By Alan Buis, Steve Cole, and Janet Wilson, via NASA

A new study using data from a pair of gravity-measuring NASA satellites finds that large parts of the arid Middle East region lost freshwater reserves rapidly during the past decade.

Scientists at the University of California, Irvine; NASA’s Goddard Space Flight Center in Greenbelt, Md.; and the National Center for Atmospheric Research in Boulder, Colo., found during a seven-year period beginning in 2003 that parts of Turkey, Syria, Iraq and Iran along the Tigris and Euphrates river basins lost 117 million acre feet (144 cubic kilometers) of total stored freshwater. That is almost the amount of water in the Dead Sea. The researchers attribute about 60 percent of the loss to pumping of groundwater from underground reservoirs.

The findings … published Friday, Feb. 15, in the journal Water Resources Research, are the result of one of the first comprehensive hydrological assessments of the entire Tigris-Euphrates-Western Iran region. Because obtaining ground-based data in the area is difficult, satellite data, such as those from NASA’s twin Gravity Recovery and Climate Experiment (GRACE) satellites, are essential. GRACE is providing a global picture of water storage trends and is invaluable when hydrologic observations are not routinely collected or shared beyond political boundaries.
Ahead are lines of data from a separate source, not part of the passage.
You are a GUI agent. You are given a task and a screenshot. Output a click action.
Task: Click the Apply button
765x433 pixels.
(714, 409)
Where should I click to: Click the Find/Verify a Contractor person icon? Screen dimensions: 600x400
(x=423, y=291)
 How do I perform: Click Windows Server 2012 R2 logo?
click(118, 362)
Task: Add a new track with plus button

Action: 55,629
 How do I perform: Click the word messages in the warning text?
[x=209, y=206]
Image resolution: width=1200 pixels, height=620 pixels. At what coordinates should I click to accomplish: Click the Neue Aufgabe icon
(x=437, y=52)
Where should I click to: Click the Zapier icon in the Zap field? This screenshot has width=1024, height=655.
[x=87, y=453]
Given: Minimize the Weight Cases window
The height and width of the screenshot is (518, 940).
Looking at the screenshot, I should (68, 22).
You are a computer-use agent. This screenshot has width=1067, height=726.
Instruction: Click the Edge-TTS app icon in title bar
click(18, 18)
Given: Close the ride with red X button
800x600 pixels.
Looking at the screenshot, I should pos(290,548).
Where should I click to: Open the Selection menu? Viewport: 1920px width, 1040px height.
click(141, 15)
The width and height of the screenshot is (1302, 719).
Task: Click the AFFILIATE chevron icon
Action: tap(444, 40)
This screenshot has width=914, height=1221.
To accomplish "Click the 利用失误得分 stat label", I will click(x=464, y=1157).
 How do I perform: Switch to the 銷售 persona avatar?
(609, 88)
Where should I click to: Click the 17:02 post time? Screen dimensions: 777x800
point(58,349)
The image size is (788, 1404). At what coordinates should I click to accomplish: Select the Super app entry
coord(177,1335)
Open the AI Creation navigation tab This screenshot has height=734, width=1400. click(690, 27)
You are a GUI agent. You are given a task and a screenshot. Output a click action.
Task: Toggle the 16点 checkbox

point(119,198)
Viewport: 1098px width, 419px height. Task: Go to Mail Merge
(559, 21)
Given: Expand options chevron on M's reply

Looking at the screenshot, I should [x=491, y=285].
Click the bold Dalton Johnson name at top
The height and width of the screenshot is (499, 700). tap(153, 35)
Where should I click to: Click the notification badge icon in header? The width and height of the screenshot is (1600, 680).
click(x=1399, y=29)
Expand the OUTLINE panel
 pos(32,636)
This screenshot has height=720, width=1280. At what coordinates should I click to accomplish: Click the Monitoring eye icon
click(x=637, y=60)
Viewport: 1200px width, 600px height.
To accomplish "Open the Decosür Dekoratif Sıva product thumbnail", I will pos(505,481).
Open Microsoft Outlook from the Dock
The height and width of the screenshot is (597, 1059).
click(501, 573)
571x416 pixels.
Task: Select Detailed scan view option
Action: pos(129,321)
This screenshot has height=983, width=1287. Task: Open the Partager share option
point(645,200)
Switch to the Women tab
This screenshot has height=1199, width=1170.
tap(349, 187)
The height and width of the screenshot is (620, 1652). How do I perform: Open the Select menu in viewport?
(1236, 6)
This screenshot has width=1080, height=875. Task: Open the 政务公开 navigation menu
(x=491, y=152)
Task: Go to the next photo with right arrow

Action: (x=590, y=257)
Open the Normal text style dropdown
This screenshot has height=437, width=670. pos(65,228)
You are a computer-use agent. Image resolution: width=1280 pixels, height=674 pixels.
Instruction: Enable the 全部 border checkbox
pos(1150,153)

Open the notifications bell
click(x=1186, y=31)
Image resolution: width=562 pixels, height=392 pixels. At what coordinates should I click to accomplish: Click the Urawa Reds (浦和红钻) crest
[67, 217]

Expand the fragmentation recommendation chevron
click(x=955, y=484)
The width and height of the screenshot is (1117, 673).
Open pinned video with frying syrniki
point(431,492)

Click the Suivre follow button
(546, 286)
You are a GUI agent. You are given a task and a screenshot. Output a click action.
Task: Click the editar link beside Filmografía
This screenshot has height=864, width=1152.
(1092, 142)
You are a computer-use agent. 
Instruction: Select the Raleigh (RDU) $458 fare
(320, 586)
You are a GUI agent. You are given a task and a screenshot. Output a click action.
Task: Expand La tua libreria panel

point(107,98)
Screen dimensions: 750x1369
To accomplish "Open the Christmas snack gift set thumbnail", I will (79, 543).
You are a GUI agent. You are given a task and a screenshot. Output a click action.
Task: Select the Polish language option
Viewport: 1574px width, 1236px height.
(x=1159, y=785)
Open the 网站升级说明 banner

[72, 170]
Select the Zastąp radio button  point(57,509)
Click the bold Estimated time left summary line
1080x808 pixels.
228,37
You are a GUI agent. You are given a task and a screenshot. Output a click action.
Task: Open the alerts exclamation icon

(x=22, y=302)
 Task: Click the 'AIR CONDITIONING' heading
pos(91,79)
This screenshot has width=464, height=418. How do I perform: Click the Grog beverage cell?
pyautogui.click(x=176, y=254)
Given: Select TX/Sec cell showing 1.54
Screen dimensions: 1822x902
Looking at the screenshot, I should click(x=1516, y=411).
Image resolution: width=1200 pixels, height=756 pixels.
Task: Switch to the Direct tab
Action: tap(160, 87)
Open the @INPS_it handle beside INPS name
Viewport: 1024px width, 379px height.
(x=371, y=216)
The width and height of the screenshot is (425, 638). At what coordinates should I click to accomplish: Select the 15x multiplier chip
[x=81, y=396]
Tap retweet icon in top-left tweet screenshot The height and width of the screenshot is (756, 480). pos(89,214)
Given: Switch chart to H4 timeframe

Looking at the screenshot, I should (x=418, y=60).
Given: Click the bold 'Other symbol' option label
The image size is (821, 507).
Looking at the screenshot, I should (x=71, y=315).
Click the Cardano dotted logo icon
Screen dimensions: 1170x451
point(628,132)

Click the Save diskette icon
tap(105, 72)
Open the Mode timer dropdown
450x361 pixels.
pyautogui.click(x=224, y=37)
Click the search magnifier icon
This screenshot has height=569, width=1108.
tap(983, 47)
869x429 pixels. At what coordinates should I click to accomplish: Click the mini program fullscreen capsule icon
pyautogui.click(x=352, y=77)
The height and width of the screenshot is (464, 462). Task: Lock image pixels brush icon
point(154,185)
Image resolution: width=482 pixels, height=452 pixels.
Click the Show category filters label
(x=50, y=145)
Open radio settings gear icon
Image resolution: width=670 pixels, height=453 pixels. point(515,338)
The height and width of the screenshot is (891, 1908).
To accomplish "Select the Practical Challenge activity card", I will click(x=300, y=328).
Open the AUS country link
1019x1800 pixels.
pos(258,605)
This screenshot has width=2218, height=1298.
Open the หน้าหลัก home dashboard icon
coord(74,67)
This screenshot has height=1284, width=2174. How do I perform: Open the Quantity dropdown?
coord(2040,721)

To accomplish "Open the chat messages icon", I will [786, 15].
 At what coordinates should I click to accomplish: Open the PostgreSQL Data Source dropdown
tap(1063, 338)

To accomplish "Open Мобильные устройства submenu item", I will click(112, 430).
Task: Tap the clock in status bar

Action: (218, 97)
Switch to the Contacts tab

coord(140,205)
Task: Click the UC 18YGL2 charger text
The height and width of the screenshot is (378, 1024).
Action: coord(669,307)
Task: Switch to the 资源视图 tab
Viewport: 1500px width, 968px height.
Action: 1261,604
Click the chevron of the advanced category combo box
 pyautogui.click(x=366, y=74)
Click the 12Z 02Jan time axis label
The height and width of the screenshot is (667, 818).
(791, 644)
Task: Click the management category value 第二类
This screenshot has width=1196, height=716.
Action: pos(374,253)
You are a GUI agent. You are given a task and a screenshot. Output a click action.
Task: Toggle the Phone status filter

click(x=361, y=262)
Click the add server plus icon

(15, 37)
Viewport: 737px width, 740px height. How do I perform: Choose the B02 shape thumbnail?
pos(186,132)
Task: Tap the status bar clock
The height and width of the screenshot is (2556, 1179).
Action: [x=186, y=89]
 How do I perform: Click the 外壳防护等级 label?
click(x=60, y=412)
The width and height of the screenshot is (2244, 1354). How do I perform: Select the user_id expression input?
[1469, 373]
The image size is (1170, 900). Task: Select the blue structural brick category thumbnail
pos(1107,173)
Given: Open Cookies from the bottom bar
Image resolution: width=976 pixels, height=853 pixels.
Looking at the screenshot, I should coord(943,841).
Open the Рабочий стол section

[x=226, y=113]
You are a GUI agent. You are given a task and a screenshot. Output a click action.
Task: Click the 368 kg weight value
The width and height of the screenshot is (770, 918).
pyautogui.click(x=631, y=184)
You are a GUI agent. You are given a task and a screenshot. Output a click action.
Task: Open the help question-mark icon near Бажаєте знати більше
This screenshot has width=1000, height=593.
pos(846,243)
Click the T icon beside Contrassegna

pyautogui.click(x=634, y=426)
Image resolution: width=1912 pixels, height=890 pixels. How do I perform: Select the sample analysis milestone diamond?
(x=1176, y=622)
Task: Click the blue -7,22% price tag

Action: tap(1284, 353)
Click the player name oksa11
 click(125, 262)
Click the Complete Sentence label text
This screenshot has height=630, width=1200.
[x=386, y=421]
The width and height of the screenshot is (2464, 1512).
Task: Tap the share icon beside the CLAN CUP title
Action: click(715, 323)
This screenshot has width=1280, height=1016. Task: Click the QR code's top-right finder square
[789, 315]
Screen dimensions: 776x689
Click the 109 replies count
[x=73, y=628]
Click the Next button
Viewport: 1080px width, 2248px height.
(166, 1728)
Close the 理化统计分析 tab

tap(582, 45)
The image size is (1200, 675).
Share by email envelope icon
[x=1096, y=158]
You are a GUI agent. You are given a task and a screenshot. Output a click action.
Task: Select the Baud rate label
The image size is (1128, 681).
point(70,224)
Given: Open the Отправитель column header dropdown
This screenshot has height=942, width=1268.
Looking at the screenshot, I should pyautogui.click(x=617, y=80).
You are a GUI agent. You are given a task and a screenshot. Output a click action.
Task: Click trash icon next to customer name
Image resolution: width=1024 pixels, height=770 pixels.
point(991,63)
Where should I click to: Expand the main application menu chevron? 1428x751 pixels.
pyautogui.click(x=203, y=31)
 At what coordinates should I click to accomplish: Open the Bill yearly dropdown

GRACE data show an alarming rate of decrease in total water storage in the Tigris and Euphrates river basins, which currently have the second fastest rate of groundwater storage loss on Earth, after India,” said Jay Famiglietti, principal investigator of the study and a hydrologist and professor at UC Irvine. “The rate was especially striking after the 2007 drought. Meanwhile, demand for freshwater continues to rise, and the region does not coordinate its water management because of different interpretations of international laws.”

Famiglietti said GRACE is like having a giant scale in the sky. Within a given region, rising or falling water reserves alter Earth’s mass, influencing how strong the local gravitational attraction is. By periodically measuring gravity regionally, GRACE tells us how much each region’s water storage changes over time.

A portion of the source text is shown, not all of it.